> _Work required_: Beginning with the line that holds "1140x641 pixels. How", copy each line exactly through the end of the entries, but leave the pictures out.

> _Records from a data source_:
>>>
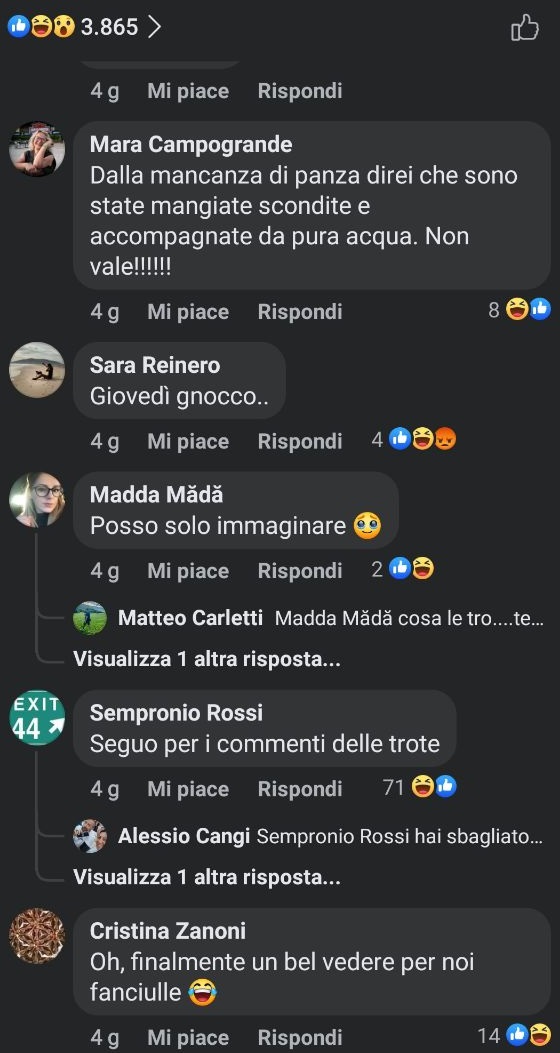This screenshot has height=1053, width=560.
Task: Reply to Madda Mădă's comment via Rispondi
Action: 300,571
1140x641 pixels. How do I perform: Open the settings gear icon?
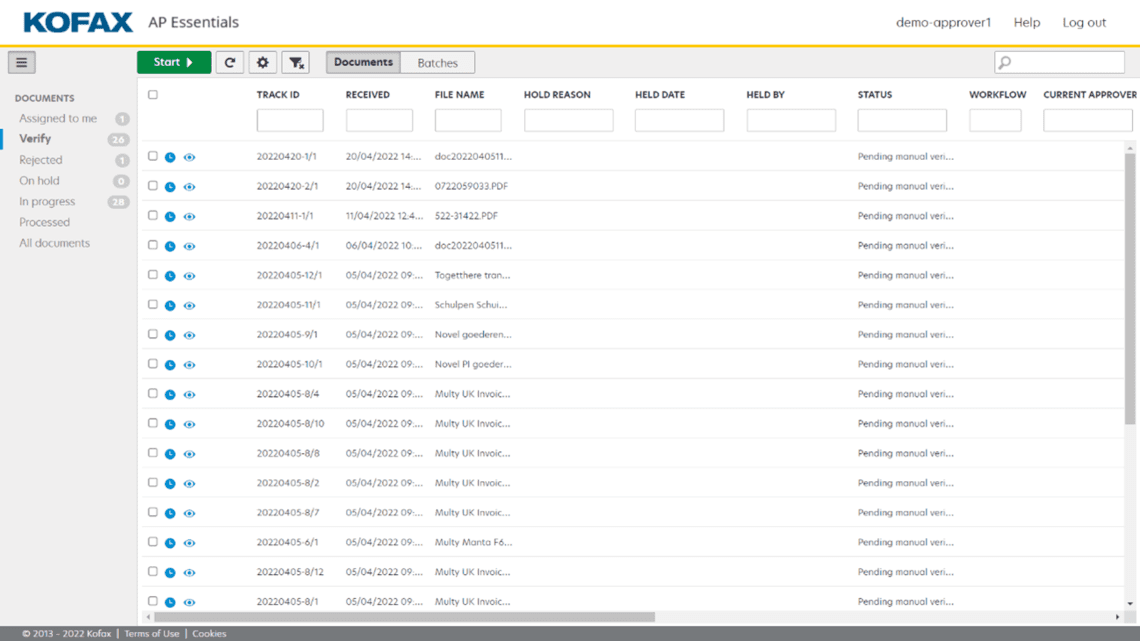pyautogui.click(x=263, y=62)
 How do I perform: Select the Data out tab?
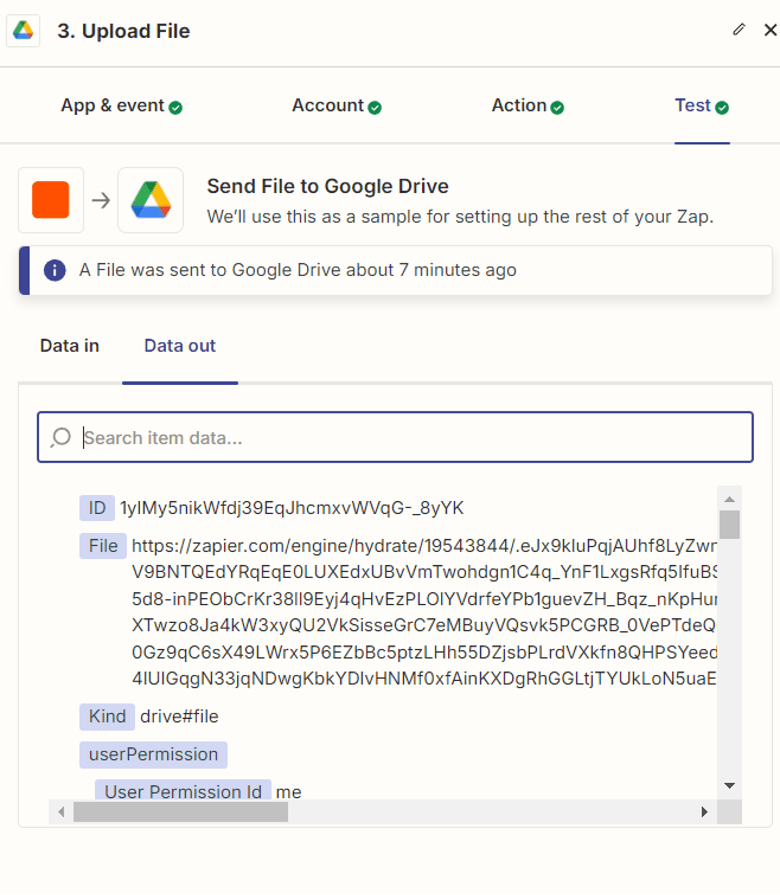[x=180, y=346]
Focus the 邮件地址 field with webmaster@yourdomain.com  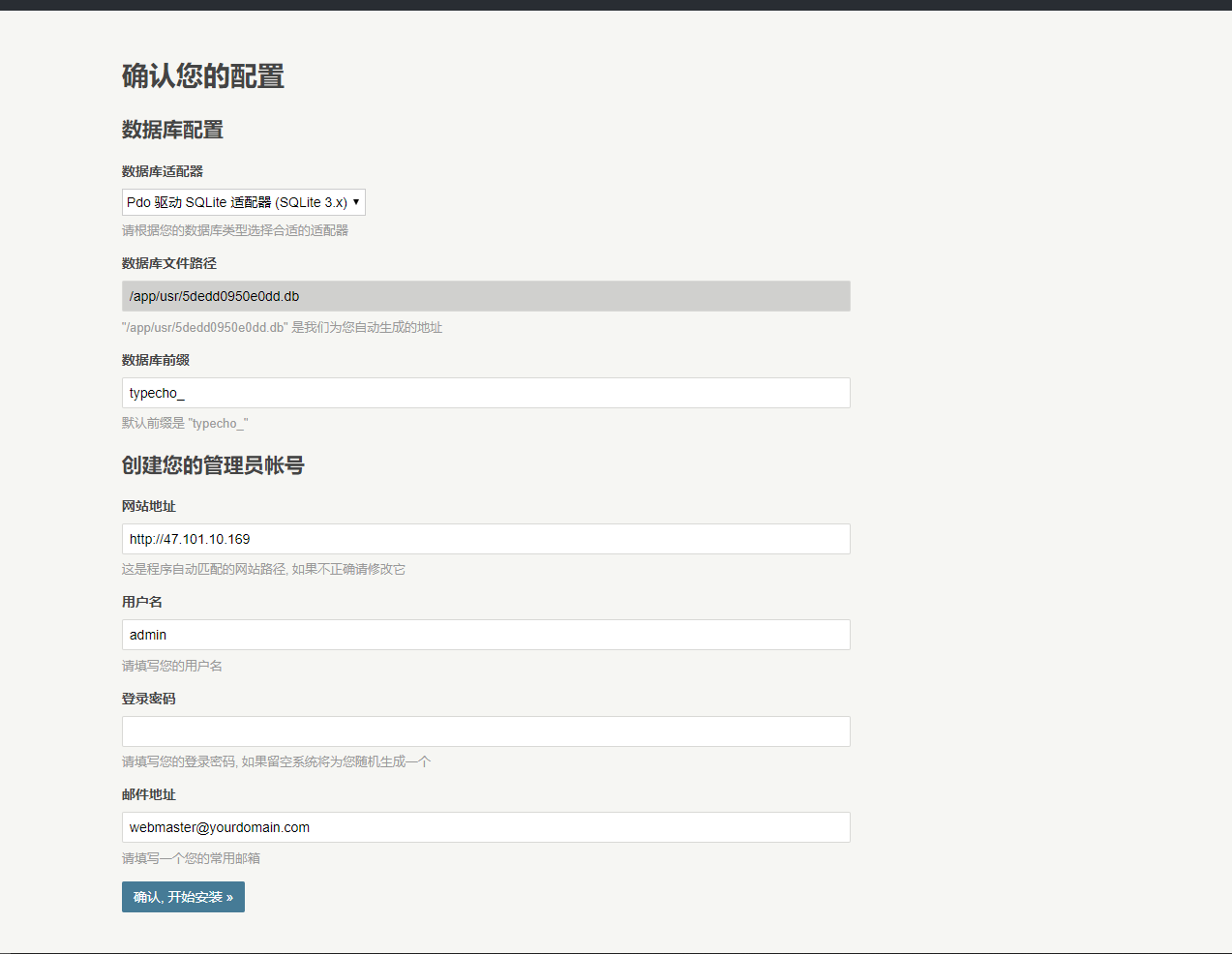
<<<
> _Written answer_:
1140x641 pixels. How do I perform: Open the settings gear icon?
pyautogui.click(x=263, y=62)
 How do I perform: Select the Data out tab?
[x=180, y=346]
Focus the 邮件地址 field with webmaster@yourdomain.com  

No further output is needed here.